──────── The data

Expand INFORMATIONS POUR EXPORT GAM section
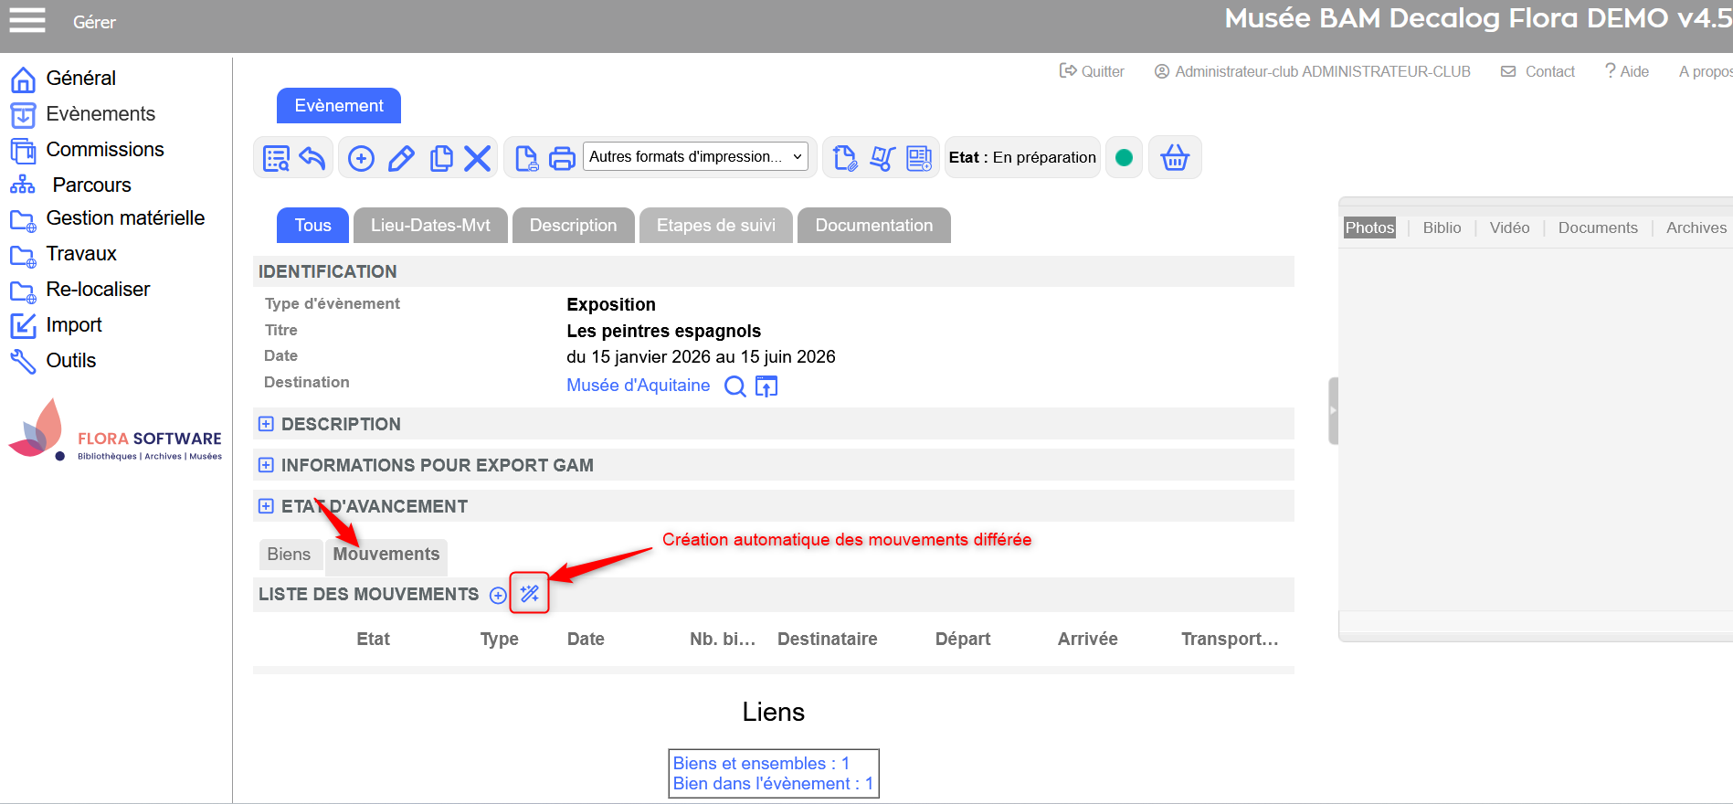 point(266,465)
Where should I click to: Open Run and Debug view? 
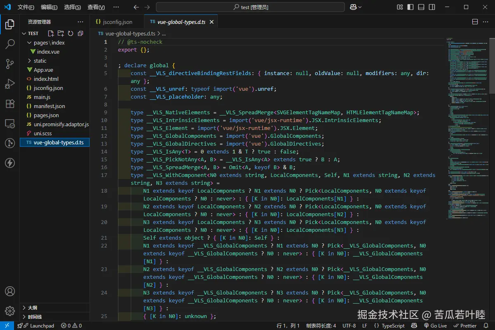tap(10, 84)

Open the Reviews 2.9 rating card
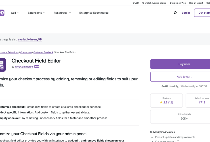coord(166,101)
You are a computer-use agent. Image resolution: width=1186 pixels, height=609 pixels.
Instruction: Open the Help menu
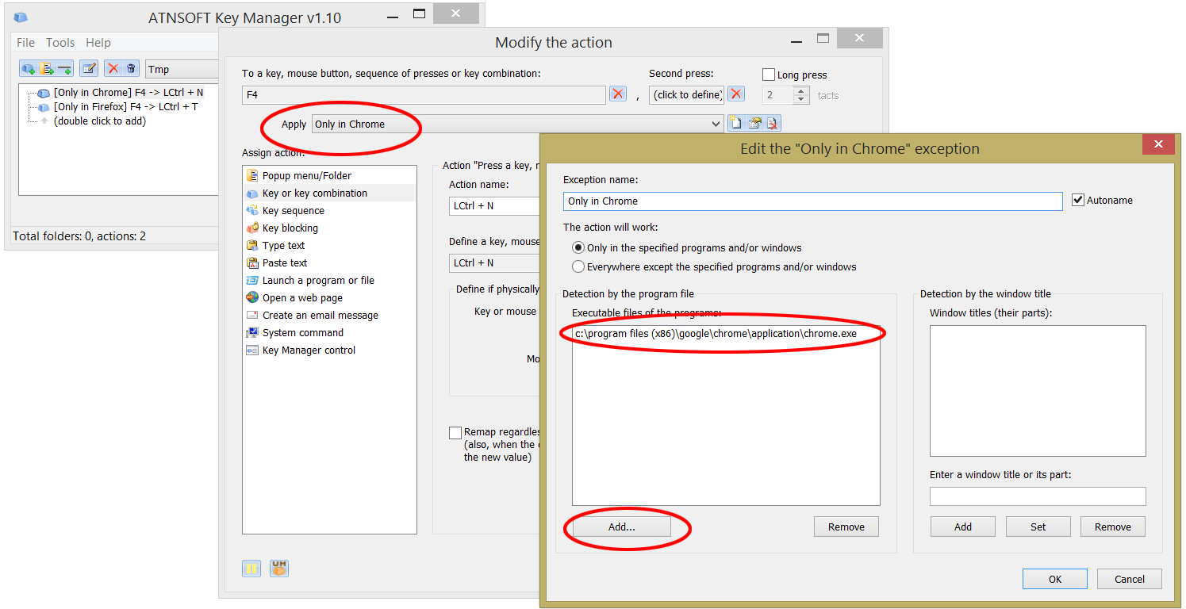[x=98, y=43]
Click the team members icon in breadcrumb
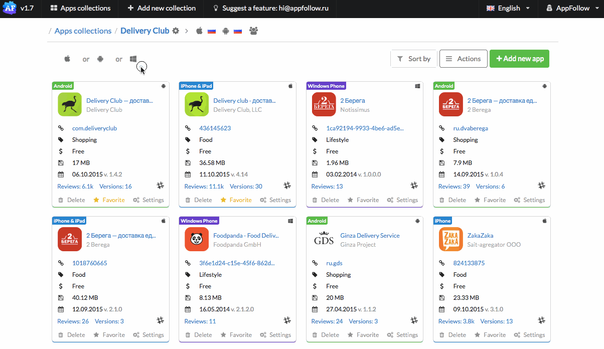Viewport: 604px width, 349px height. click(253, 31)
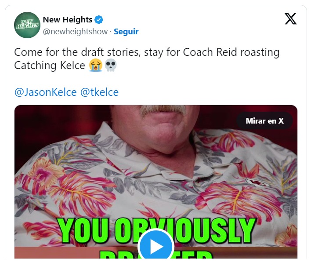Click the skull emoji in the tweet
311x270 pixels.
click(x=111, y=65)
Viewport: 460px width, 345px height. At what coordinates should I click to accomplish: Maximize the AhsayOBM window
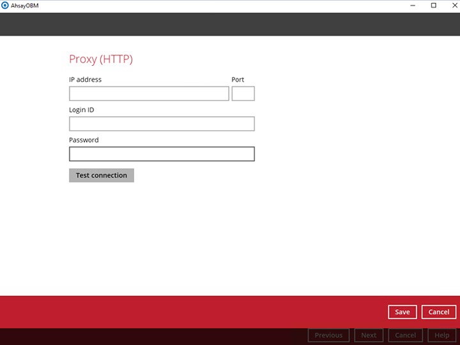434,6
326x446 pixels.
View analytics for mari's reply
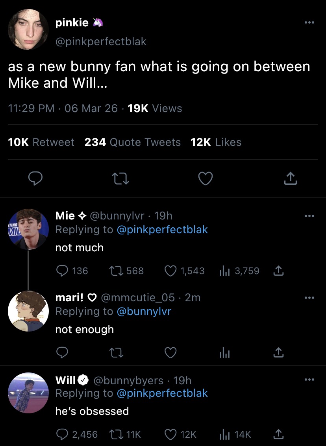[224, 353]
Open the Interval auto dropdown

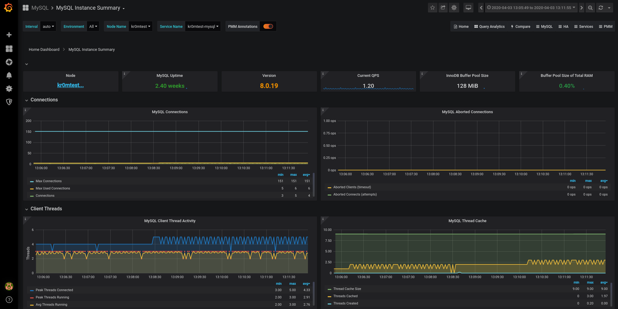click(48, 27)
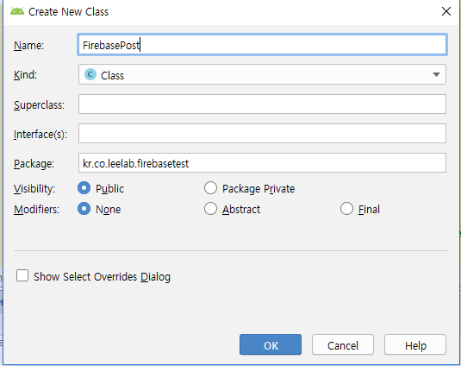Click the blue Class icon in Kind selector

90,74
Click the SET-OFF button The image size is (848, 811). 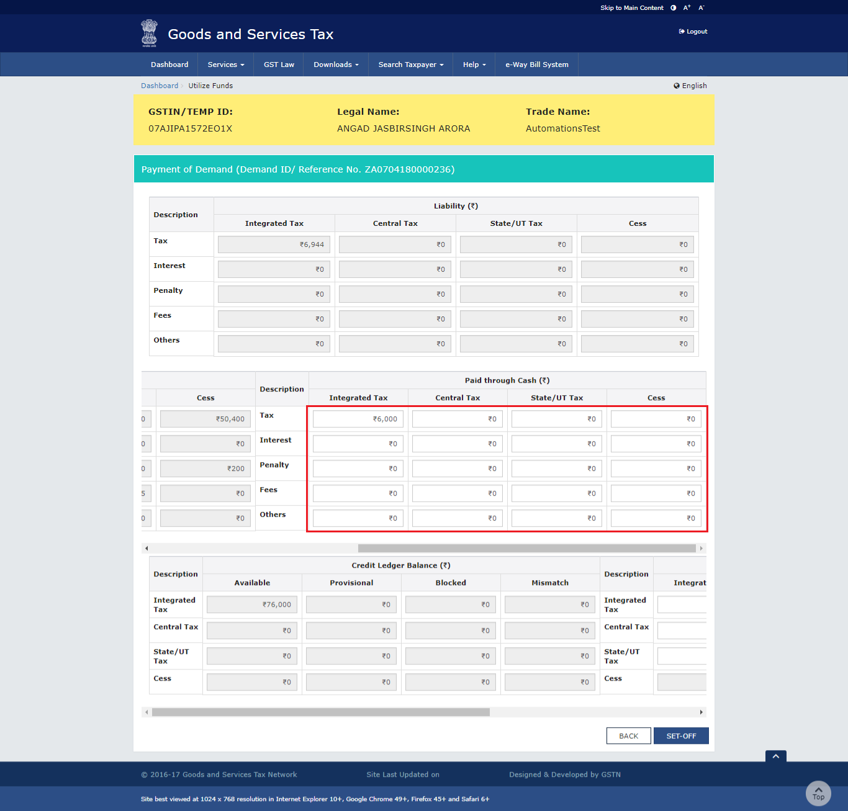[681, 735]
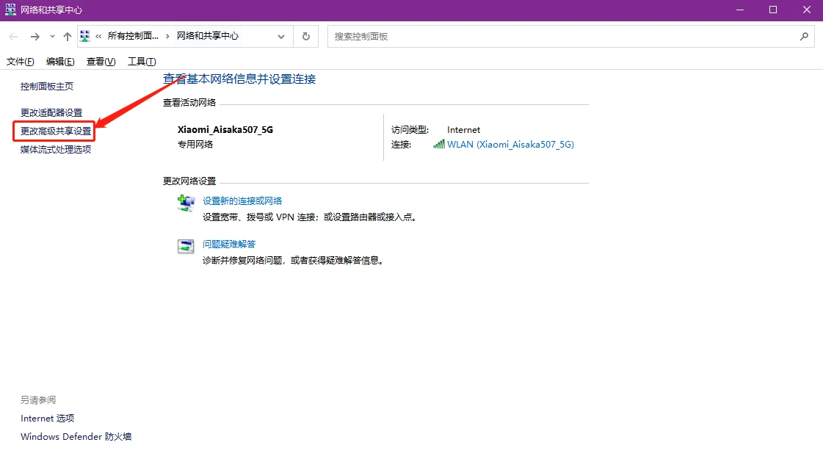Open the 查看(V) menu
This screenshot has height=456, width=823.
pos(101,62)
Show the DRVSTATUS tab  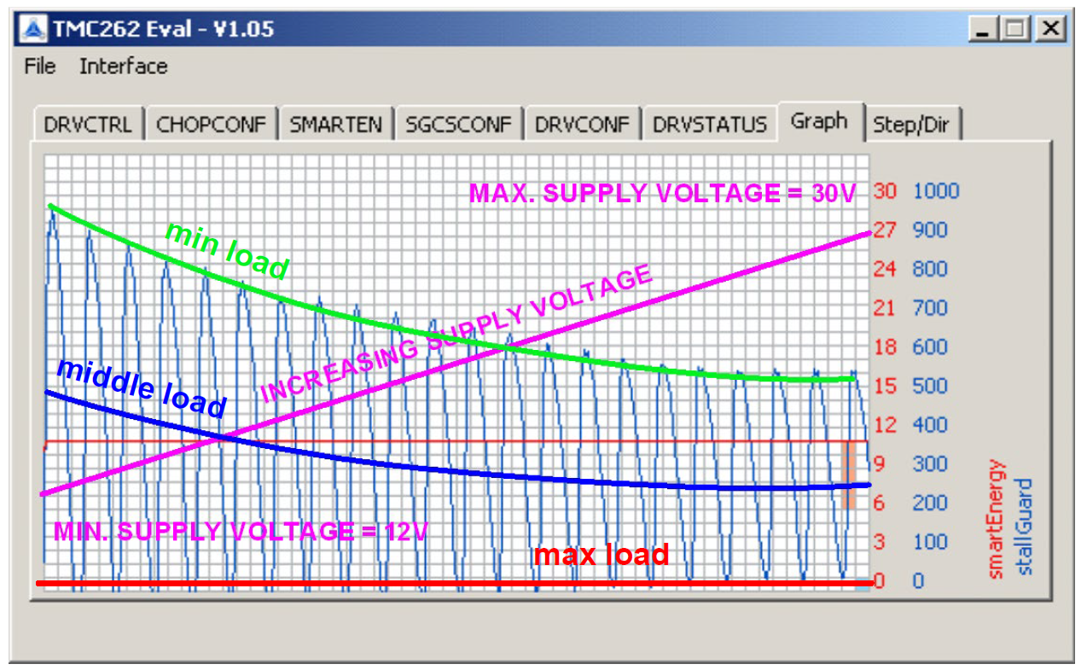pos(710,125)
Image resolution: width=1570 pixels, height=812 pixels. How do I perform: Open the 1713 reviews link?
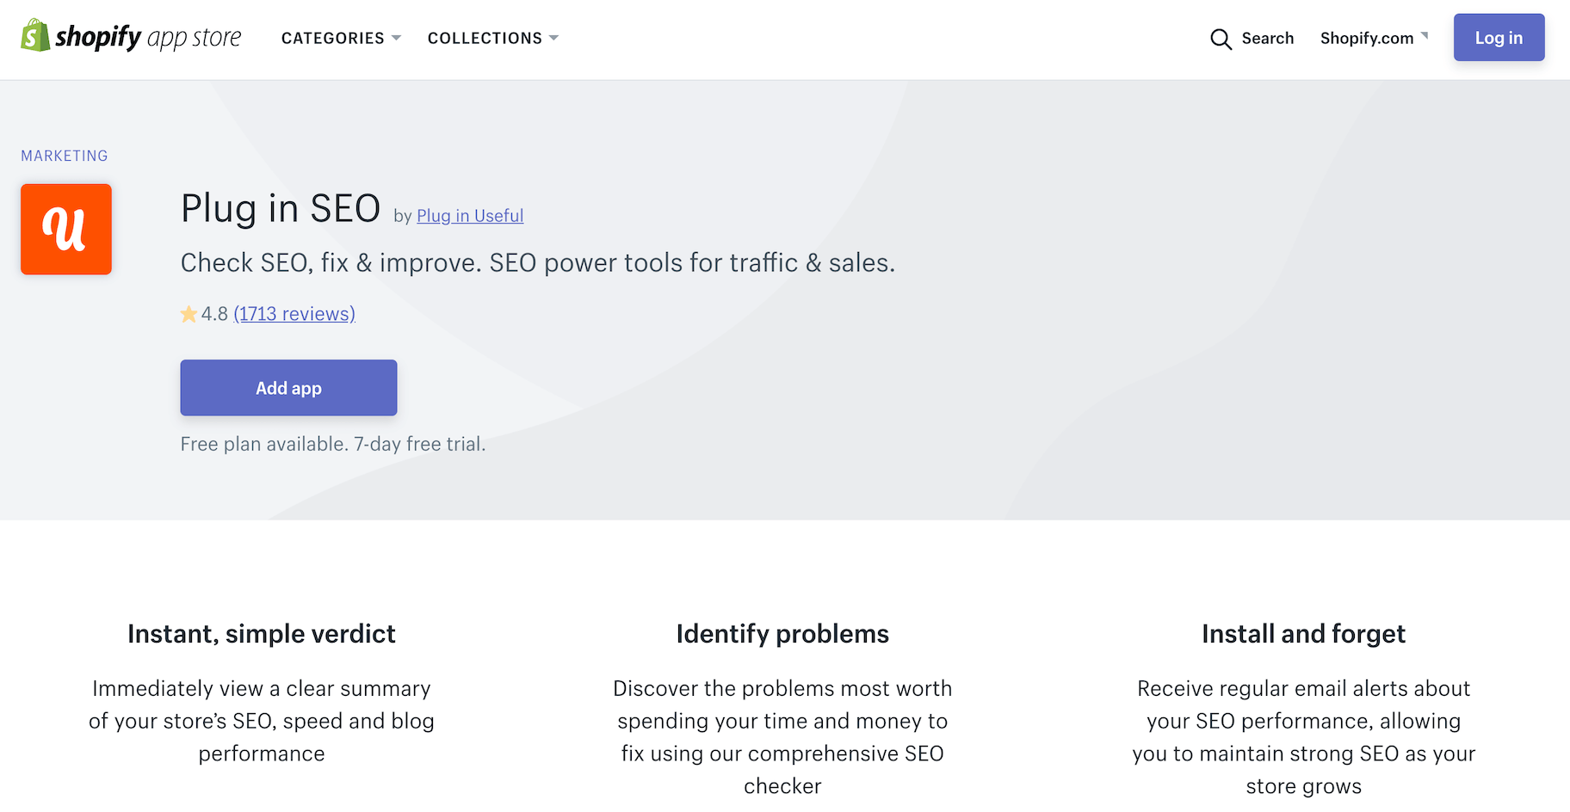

────────────────

:: Goal of the exercise ::
The reply should hold the lines from the top of the records through the line containing "You are a computer-use", reproduced exactly, and no pictures.

:: Answer section ::
Expand INFORMATIONS POUR EXPORT GAM section
 point(266,465)
Where should I click to: Open Run and Debug view? 
tap(10, 84)

Open the Reviews 2.9 rating card
coord(166,101)
You are a computer-use agent. Image resolution: width=1186 pixels, height=609 pixels.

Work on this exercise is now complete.